The final stage is vacuum injection of the structural polymeric resin that bonds to the substrate. To avoid unacceptable stress concentrations towards the edge of the pad, and to ensure strong and reliable bonding, “we introduce an ‘intermediate deformation layer’ made of low modulus polymer”, says Court.
“That involves a lot of knowhow and patents built up over years of research.”
Out on its own?
ColdPad claims the accolade of being “the only ‘cold’ reinforcement company to have class approval as a permanent repair methodology for hull structures, including hull girder strength aspects”.
This was gained from Bureau Veritas in April last year, and the certificate from American Bureau of Shipping followed a month later.
Whether ColdPad can claim this area of activity exclusively to itself is not entirely clear. Certainly, the only other specialist repair company with a significant presence in this field — UK outfit Intelligent Engineering (IE) — believes it also has “cold work” capabilities in much the same area that the French company is aiming at.
However, if IE’s capabilities do indeed match all those that ColdPad is claiming, that fact seems to be surprisingly little known among experts in the field.
The 21-year-old British company says it has used a “no hot work” variant of its sandwich plate system (SPS) on eight different FPSOs, as well as on several other types of platform as well.
The first of these was a threesquare metre repair of the bottom shell between existing stiffeners at the turn of bilge in an oil storage tank on FPSO Independence off Nigeria in 2003. Since then, project sizes have ranged up to 50 square metres.
The SPS arrangement uses a steel perimeter bar between the two plates. In a standard operation, this bar is welded to the steel plates. For the company’s “no hot work” variant, structural adhesive is used here instead of welding.
But IE has hardly shouted very loudly about this portion of its activities. So the differences in capabilities of the SPS system and of the new Coldshield rival have yet to become clear.
New entrant ColdPad is facing the future with enthusiasm, even if this year’s move onto the commercial scene comes somewhat later than it might have hoped.
The company endured a nailbiting period when the oil price collapsed three years ago just as its R&D programme was ending.
With co-developer Total slowing down its schedules off West Africa, ColdPad “spent its first year and a half in death valley, although now, if we look back, that was not so bad because it allowed us to think about other applications”.
Early christening
The Girassol operation will not quite be ColdPad’s first commercial project. In March this year, the company was lucky enough to be given the chance to trailblaze its Coldshield system in a contract from leading FPSO operator SBM Offshore at a unit off Equatorial Guinea.

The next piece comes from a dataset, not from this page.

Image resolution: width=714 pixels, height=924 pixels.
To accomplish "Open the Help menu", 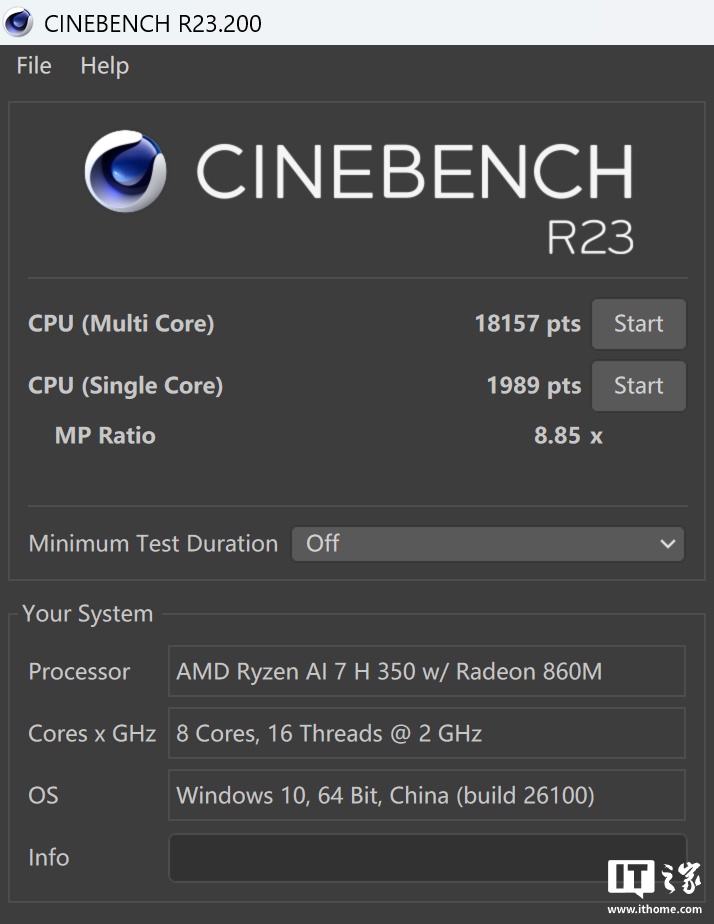I will point(105,66).
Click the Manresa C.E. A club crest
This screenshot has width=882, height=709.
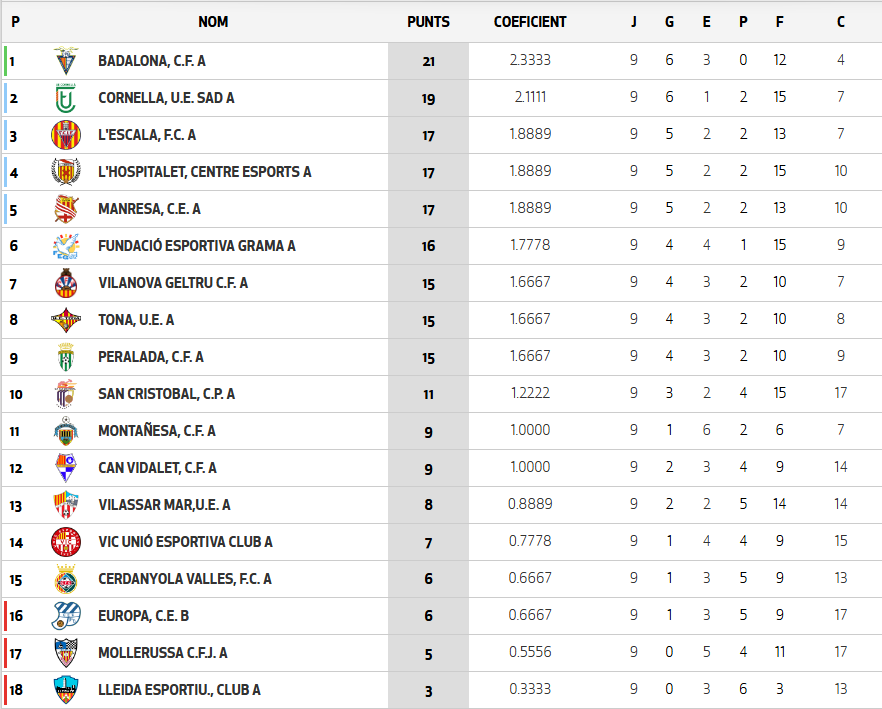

After a five-month preparation period and a major finite element analysis, Coldshield was used to reinforce four steel brackets in a void space adjacent to an oil storage tank.
Five pads were used over a total area of about 10 square metres. The work was completed in less than a week.
Now the future is bright says Paillusseau. “Many of the 230 or so FPSOs around the world are ageing and it was always recognised they would need work after 10 to 15 years.”
The ColdPad technology generated considerable interest when presented by Total at this April’s MCE conference in Amsterdam.
Now the company is in discussions with a number of FPSO operators and believes new contracts could well be notched up in the coming months.